If your class has a trivial constructor, just don't worry - the compiler will not allocate an unused object on stack.

If your class has a constructor which does some work, you might want to skip this work if you know it's wasted. The compiler might still notice that the object is unused, and skip the constructor. Check this before you do any changes to your code (premature optimization)!

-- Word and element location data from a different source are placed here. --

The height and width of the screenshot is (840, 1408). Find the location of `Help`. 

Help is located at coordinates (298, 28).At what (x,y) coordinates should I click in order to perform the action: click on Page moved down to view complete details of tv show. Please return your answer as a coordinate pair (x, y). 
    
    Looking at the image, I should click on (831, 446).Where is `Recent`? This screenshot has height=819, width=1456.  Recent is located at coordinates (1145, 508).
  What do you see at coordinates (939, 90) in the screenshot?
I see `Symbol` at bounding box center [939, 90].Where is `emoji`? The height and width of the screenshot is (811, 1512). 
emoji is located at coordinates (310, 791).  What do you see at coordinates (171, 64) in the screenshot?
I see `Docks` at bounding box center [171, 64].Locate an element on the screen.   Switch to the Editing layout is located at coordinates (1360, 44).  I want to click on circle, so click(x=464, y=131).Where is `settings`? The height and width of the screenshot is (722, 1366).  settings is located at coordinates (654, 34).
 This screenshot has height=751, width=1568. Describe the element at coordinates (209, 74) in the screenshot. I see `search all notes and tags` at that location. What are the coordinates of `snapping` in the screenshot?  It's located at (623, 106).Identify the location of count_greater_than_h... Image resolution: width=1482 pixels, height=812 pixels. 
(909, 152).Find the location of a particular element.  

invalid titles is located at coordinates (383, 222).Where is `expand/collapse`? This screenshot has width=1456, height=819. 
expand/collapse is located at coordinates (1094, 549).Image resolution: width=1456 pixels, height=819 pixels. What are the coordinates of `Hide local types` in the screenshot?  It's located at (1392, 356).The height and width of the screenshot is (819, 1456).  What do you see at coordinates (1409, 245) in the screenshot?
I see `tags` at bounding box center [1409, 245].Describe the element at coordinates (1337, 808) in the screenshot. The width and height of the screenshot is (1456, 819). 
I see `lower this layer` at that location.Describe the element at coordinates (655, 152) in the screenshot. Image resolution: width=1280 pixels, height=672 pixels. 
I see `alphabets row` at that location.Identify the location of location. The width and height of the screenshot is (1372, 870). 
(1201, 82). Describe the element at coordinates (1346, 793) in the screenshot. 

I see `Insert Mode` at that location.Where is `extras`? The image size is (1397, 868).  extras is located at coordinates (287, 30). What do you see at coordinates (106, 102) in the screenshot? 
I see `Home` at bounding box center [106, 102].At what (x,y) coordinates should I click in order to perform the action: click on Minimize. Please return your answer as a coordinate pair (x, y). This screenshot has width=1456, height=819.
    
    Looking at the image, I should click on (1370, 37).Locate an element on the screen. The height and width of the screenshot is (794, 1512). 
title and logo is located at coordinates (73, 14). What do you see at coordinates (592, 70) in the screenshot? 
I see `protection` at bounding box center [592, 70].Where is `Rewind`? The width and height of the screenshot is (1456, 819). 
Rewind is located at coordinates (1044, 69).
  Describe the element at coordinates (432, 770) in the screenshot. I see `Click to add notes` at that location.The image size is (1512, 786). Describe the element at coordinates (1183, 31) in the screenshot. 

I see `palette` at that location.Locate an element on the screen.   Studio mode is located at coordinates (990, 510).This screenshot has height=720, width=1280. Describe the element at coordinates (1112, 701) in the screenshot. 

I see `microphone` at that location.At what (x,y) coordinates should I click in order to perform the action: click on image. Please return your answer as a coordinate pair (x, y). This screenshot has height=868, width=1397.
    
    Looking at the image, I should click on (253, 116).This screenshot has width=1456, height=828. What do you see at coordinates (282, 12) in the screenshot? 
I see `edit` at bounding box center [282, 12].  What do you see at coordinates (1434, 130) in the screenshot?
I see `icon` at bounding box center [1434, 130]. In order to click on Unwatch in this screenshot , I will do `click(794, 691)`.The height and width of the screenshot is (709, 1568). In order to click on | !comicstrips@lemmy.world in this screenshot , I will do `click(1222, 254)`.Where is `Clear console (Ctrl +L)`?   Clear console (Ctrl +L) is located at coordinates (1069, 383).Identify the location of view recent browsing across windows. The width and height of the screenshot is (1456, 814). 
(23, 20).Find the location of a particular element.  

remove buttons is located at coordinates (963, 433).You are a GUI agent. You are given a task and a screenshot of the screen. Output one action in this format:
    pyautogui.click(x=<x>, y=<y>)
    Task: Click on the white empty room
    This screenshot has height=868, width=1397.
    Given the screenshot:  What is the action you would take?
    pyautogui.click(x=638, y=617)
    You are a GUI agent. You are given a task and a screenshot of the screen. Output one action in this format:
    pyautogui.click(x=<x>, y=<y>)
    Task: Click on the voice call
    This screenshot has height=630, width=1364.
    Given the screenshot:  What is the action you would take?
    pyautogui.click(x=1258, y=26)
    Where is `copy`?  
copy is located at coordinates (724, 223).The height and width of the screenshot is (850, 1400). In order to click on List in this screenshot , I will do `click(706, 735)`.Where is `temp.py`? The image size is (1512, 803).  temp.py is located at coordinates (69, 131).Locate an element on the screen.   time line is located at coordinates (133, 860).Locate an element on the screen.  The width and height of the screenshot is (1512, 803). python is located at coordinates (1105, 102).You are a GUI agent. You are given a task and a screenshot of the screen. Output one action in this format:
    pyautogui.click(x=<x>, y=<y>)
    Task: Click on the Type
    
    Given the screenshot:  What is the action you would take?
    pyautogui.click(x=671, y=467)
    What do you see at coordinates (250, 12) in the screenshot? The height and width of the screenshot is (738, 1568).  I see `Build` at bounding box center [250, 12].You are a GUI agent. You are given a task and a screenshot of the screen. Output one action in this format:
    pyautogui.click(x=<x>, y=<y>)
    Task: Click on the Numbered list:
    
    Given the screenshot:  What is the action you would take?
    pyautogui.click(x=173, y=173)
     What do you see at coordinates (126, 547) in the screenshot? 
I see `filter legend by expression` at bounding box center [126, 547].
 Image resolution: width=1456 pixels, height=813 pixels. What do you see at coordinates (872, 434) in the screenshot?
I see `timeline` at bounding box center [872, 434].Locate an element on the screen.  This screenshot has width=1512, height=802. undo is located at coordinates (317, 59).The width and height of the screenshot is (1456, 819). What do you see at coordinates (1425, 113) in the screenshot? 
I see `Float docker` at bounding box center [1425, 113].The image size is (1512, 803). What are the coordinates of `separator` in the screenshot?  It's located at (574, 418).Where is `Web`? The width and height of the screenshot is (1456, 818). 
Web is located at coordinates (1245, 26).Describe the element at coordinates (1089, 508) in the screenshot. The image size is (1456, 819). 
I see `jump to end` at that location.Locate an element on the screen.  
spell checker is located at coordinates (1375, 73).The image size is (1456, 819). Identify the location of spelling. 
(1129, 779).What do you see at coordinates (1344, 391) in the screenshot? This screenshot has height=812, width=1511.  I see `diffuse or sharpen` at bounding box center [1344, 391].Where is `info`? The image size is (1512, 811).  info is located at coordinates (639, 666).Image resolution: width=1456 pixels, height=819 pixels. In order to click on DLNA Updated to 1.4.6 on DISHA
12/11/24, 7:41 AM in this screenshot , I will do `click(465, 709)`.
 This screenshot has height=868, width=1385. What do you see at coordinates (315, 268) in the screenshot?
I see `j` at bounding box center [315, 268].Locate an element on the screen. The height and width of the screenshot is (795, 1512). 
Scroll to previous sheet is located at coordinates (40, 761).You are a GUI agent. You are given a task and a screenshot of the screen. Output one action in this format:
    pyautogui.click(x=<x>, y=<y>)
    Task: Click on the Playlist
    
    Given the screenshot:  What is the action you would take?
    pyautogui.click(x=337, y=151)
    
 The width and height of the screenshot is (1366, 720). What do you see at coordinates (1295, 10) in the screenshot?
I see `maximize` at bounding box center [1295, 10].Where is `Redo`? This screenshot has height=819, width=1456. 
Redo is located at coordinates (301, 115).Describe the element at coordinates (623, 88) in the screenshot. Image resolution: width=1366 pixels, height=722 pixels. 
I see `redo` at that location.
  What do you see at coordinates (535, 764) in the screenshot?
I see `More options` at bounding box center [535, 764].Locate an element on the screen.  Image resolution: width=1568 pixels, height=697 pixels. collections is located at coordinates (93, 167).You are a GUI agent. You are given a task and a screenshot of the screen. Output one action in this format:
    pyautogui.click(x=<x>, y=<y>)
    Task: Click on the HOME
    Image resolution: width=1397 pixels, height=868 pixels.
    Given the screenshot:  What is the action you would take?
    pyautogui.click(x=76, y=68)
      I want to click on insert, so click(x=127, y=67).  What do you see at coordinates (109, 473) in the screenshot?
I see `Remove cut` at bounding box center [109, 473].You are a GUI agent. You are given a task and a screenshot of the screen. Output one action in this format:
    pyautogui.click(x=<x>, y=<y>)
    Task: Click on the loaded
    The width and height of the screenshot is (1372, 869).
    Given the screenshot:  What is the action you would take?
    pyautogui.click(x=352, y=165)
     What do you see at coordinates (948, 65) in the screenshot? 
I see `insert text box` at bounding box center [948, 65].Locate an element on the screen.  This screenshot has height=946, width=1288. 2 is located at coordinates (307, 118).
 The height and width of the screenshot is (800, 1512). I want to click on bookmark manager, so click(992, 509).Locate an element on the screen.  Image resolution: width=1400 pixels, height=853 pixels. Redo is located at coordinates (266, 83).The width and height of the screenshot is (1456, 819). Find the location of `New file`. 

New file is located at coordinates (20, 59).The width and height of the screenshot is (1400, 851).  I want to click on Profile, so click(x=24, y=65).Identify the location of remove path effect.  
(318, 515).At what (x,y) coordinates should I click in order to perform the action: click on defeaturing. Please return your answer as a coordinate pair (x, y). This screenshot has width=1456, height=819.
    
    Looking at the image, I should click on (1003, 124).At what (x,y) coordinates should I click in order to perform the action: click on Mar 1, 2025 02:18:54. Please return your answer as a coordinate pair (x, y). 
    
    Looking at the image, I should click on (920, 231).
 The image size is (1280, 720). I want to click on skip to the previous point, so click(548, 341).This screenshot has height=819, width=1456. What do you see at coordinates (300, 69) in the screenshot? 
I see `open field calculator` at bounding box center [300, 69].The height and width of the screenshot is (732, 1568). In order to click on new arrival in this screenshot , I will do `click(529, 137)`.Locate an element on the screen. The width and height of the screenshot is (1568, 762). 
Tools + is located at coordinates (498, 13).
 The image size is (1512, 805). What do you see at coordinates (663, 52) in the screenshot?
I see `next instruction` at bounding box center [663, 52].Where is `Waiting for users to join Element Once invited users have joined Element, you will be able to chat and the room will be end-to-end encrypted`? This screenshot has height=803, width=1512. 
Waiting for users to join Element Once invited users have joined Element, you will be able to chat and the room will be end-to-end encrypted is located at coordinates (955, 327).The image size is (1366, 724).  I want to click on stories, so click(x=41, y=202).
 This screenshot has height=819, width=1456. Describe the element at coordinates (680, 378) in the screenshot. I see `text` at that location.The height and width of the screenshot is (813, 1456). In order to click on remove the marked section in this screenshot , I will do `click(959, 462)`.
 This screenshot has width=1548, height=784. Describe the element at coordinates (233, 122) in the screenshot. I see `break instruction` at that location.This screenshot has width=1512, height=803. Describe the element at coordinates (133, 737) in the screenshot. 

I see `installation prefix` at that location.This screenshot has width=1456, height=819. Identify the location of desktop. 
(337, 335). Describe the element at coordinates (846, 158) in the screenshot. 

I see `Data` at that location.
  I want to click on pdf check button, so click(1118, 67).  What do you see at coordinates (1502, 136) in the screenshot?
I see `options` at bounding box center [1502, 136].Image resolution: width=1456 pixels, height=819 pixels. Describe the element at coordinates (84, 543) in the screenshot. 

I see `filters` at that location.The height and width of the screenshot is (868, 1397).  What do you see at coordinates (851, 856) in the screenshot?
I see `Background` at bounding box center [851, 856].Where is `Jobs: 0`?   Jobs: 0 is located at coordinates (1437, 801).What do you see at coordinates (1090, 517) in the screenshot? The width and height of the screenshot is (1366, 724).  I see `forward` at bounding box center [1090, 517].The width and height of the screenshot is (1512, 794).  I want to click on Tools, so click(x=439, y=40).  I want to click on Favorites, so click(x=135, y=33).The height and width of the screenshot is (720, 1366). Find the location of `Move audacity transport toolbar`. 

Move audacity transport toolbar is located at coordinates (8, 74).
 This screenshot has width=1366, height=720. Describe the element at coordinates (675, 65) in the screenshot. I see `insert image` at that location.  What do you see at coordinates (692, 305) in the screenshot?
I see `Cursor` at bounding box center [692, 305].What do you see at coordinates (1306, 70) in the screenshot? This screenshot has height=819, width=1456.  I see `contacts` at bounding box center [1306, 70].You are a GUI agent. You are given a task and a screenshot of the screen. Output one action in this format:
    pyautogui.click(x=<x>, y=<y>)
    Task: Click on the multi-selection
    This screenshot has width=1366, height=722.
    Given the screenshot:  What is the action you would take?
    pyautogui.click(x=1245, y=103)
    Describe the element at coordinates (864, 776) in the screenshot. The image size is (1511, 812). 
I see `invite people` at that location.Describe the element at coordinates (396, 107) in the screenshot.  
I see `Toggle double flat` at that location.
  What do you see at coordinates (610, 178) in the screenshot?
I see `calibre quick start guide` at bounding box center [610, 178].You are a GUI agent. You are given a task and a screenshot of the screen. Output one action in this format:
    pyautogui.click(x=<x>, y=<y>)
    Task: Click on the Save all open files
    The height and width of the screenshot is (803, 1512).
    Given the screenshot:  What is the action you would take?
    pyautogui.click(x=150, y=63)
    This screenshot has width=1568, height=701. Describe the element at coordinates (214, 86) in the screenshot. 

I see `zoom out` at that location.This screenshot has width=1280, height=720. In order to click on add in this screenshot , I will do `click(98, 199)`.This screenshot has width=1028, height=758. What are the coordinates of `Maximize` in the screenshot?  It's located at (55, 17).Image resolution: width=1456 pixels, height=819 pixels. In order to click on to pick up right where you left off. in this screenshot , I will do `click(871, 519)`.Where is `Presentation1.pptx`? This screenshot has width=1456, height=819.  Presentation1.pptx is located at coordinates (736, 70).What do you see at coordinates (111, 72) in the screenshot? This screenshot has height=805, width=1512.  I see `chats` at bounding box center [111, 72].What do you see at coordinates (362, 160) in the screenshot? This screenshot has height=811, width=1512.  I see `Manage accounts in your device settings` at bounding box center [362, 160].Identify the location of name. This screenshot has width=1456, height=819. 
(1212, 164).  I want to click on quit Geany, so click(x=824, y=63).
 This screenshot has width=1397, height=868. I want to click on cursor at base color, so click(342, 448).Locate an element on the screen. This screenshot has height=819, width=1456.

But if the constructor has some side-effects (not recommended), you have to help the compiler. One way to do it is by using unique_ptr:

template <bool T> void foo()
{
    unique_ptr<SomeLargeClass> x;
    if constexpr(T)
    {
        ... allocate x
        ... do something with *x
    }
    
    ... do something without x
    
    if constexpr(T)
    {
        ... do something more with *x
    }
}

CodePudding user response：

You could use the local variable x, but give it a specialized type:

#include <iostream>

using std::ostream;

template <bool T> struct MaybeLargeType;
template <> struct MaybeLargeType<true> { int bigone; };
template <> struct MaybeLargeType<false> {};

ostream& operator<<(ostream& s, const MaybeLargeType<true>& o) { return s << o.bigone; }
ostream& operator<<(ostream& s, const MaybeLargeType<false>& o) { return s << "nope"; }

template <bool T> void foo() {
  MaybeLargeType<T> x;
  if constexpr(T) {
    x.bigone = 1;
  }
  // other stuff
  if constexpr(T) {
    x.bigone  = 3;
  }
  std::cout << x;
}

int main()
{
foo<true>();
foo<false>();
return 0;
}

This moves the LargeType inside variable x, which is big-or-small depending on the template parameter, so your code in the if constexpr blocks is slightly more wordy.